Geez, now that I think about it, it’s probably good you couldn’t have kids. It’s one less idiot that has your genes in this world.
J
This man is employed by The Reader.
Please consider this the next time you pick up the publication.
Outrage
Today I’m recommending you read this open letter to AIG. It was cathartic reading it, so it must have been cathartic writing it. Melanie put a breathtaking human face to the story and now, I’m going to add another one:

I like her ending, only I wouldn’t have been so polite as to use asterisks. I’m too blinded by rage to even locate the asterisk key when I think about the futures stolen by these unscrupulous, relentless crooks who are now suing the US government for…back…taxes…
Mental Health Break
This is NexactlySFW, but only because of the language (just turn down the V a little bit). And it’s also probably not very safe for any feminists without a sense of humor. But if you’re pissed off this morning because you learned, during day-care-drop-off, that post-doc fellows at UCSD pay less than half what you pay for the very limited parking or if, in the very first email you checked today, you were belittled by a man whose sense of self-importance is bigger than the national deficit, this will right your mood again.
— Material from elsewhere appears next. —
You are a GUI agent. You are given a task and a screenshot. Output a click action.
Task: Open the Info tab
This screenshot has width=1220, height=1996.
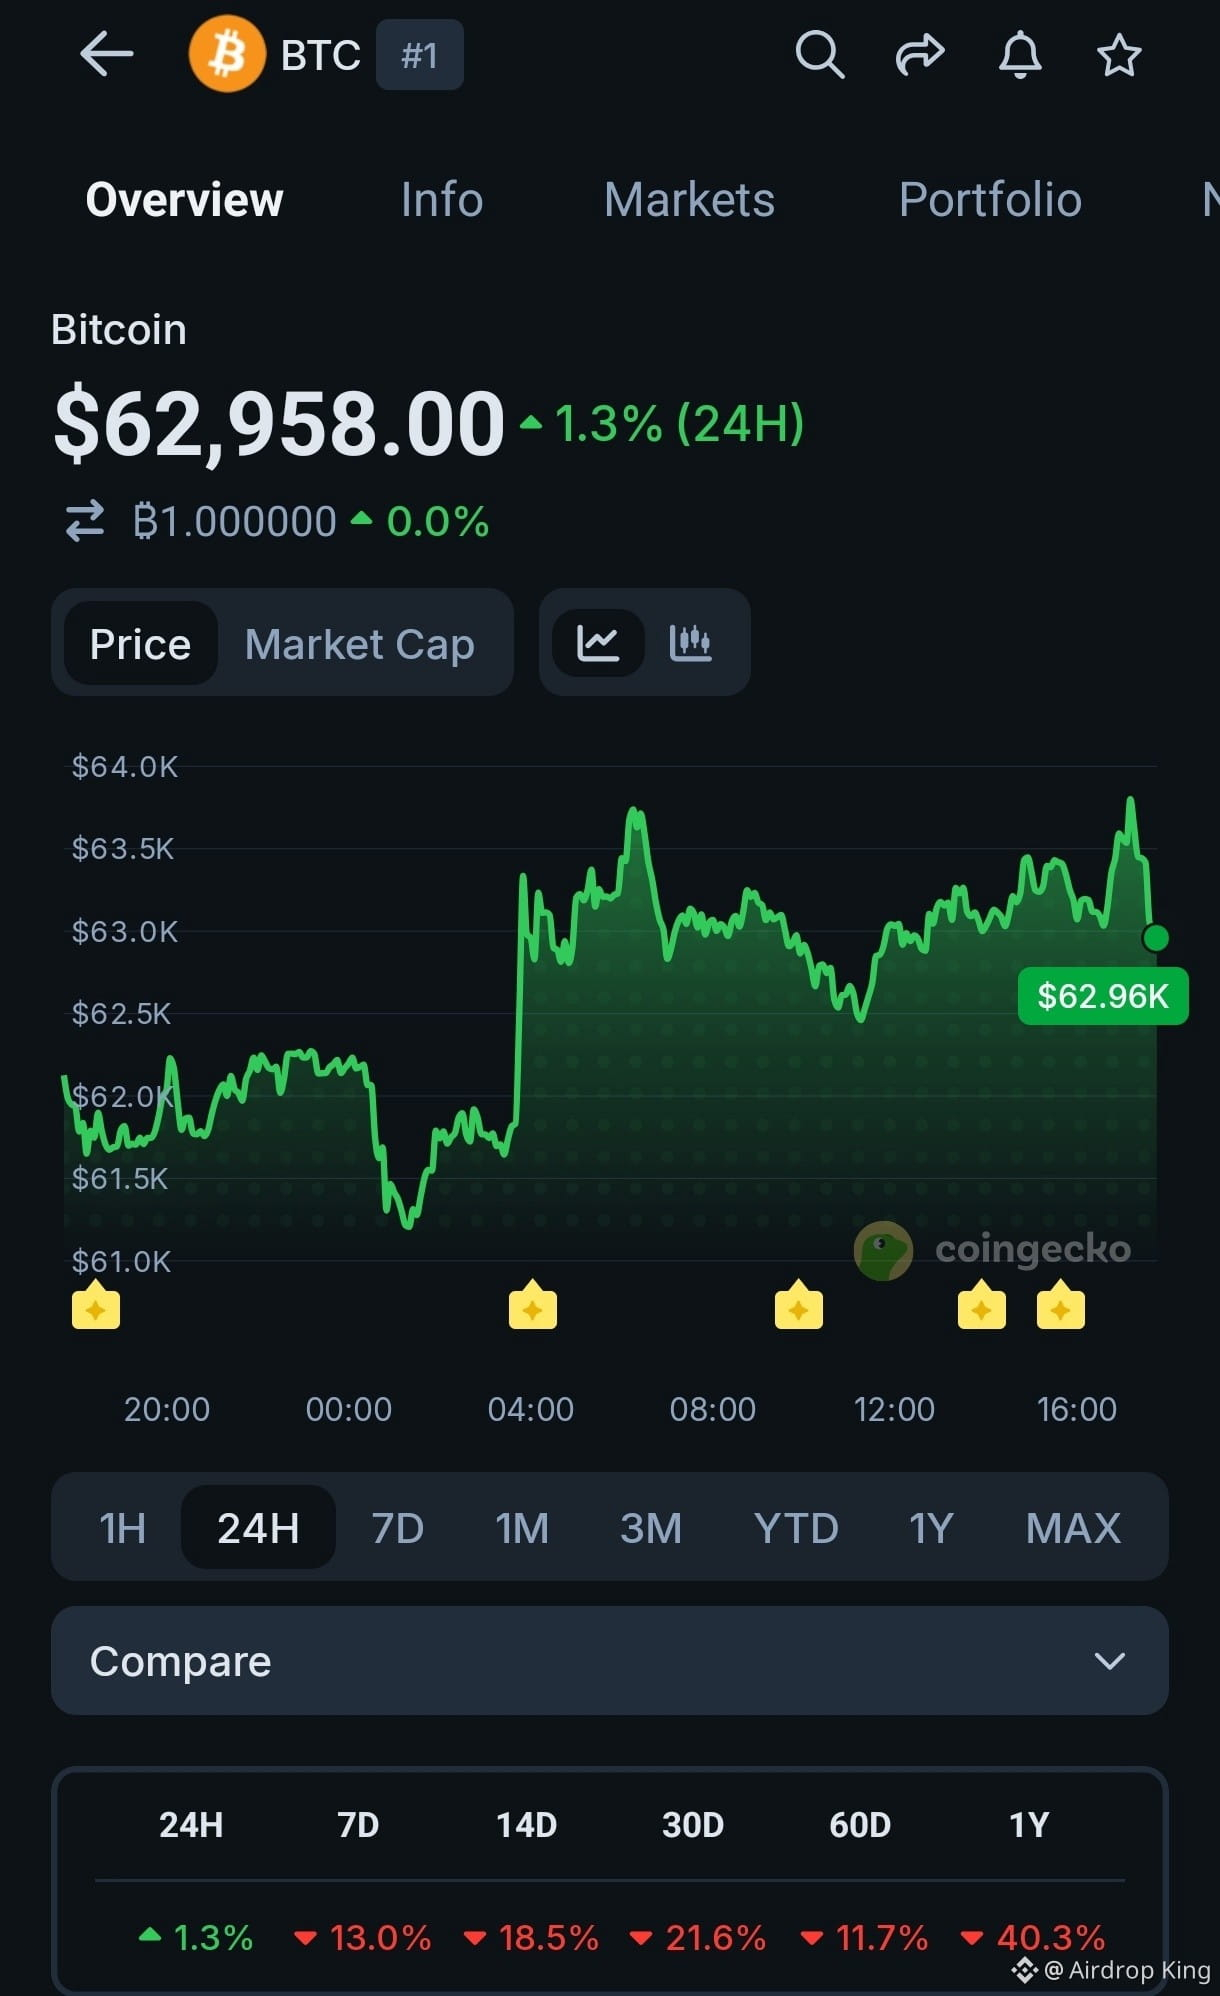tap(442, 199)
(H/T to my very first college boyfriend.)
I *am* the Don Music of the modern day keyboard
My computer karma continues to deteriorate, going from worse to unbearably awful. I can’t fathom what I did in another life that has caused me to suffer so in this one, but I must have been pretty bad with the abacus or something.
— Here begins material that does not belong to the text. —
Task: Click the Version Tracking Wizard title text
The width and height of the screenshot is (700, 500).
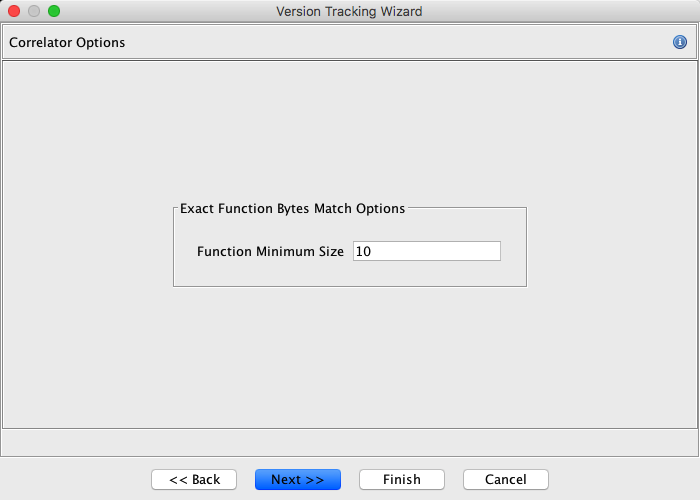Action: click(x=349, y=12)
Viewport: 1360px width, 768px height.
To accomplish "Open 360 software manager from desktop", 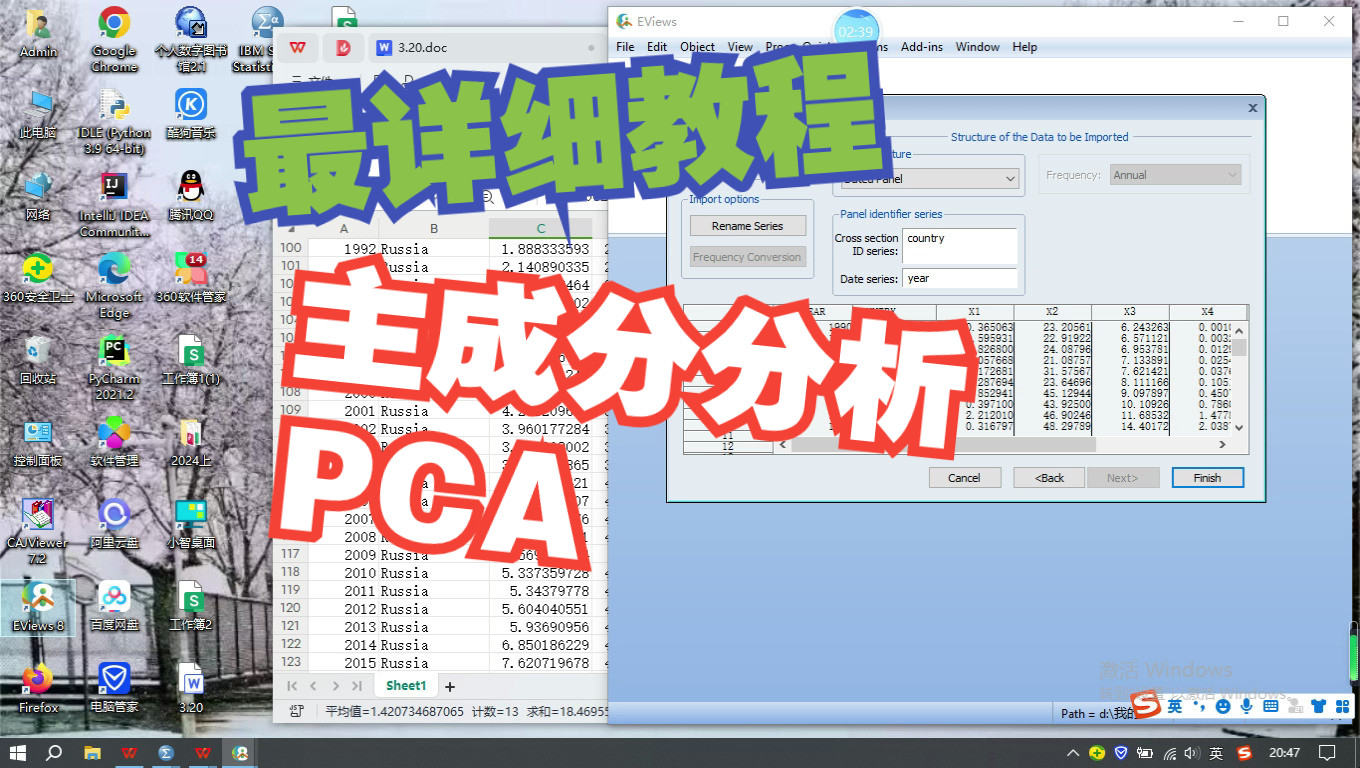I will coord(188,270).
I got my laptop back on Thursday night, complete with a new hard drive but with all extraneous software removed–including photoshop–rendering it useless for anything more than writing and Fakebooking, the evil online activity that takes the art of procrastination to a whole new level.
Given the new limits of my laptop, I downloaded all the photos I’d taken on Friday night to an external hard drive connected to our desktop computer, the final frontier in my photo processing. And before I could begin editing them and give thanks to the computer gods for having all of my machines in working order, the desktop quit on me. I’ve tried re-booting, I’ve tried zapping the P-Ram (going the two-bong and also the three-bong routes) but: Nada. I’m not allowed past the very first grey page, with the grey apple and the little grey start-up wheel spinning like a fan in taunting eternity.
I very nearly popped a blood vessel while screaming at Sam and now I’m afraid there’s a greater possibility I’ll be served with divorce papers on our anniversary this Tuesday, instead of getting the tattoo I want. After I blew, he high-tailed it out the door to pick up some Thai food, knowing that part of my angst was rooted in low blood sugar and that at least this much he could control. While he was gone, I enjoyed the remainder of my meltdown in private.
I know where Congress can get some cash, but quick:
Revoke the tax-free status on all churches immediately. In fact, in face of this current crisis, I suggest they levy a hefty back tax—plus interest—for their endorsements in 2000 and 2004.
This Sunday, 33 pastors will be endorsing candidates from their pulpits and here’s what one of them has to say:
“I’m going to talk about the un-biblical stands that Barack Obama takes. Nobody who follows the Bible can vote for him,” said the Rev. Wiley S. Drake of First Southern Baptist Church of Buena Park. “We may not be politically correct, but we are going to be biblically correct. We are going to vote for those who follow the Bible.”
Who are these people and how did they get so stuck back there on the evolutionary chain? Oh…! Right! There’s no such thing as evolution. Just ask Sarah Palin. She’ll tell ya!
People: I could totally be Vice President. And this would be my running mate:
Democrats: Heads up their asses since 2000
Bush threatens a veto so the Dems capitulate? Again? With the excuse that public opinion favors off-shore drilling?!? Give me a break. “Public opinion” also favors creationism, so maybe our representatives in congress should take a step back from the ledge before relying too heavily on it as the barometer for decision making. I mean, what the fuck? How about studying the issue? How about looking at the facts? How about having a backbone? How about STANDING FOR SOMETHING?
I despise the Democrats only slightly less than I despise the Republicans.